On Wed, Feb 3, 2016 at 2:11 PM, Jiri Kosina <jikos@xxxxxxxxxx> wrote:
> On Tue, 2 Feb 2016, Dmitry Vyukov wrote:
>
>> Hello,
>>
>> If the following program run in a parallel loop, eventually it leaves
>> hanged uninterruptable tasks on mmap_sem.
>>
>> [ 4074.740298] sysrq: SysRq : Show Locks Held
>> [ 4074.740780] Showing all locks held in the system:
>> ...
>> [ 4074.762133] 1 lock held by a.out/1276:
>> [ 4074.762427] #0: (&mm->mmap_sem){++++++}, at: [<ffffffff816df89c>]
>> __mm_populate+0x25c/0x350
>> [ 4074.763149] 1 lock held by a.out/1147:
>> [ 4074.763438] #0: (&mm->mmap_sem){++++++}, at: [<ffffffff816b3bbc>]
>> vm_mmap_pgoff+0x12c/0x1b0
>> [ 4074.764164] 1 lock held by a.out/1284:
>> [ 4074.764447] #0: (&mm->mmap_sem){++++++}, at: [<ffffffff816df89c>]
>> __mm_populate+0x25c/0x350
>> [ 4074.765287]
>
> I've now tried to reproduce this on 4.5-rc1 (with the lock_fdc() fix
> applied), and I am not seeing any stuck tasks so far.
>
> Could you please provide more details about the reproduction scenario?

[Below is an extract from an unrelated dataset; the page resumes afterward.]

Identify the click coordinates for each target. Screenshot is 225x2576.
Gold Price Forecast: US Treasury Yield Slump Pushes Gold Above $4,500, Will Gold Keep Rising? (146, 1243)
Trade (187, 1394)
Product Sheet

> Namely, how many parallel invocations are you typically running (and how
> many cores does the system in question have), and what is the typical time
> that you need for the problem to appear?


Qemu with 4 cores, 32 parallel processes, it took 20 seconds (2409
program executions) to hang 2 of them just now.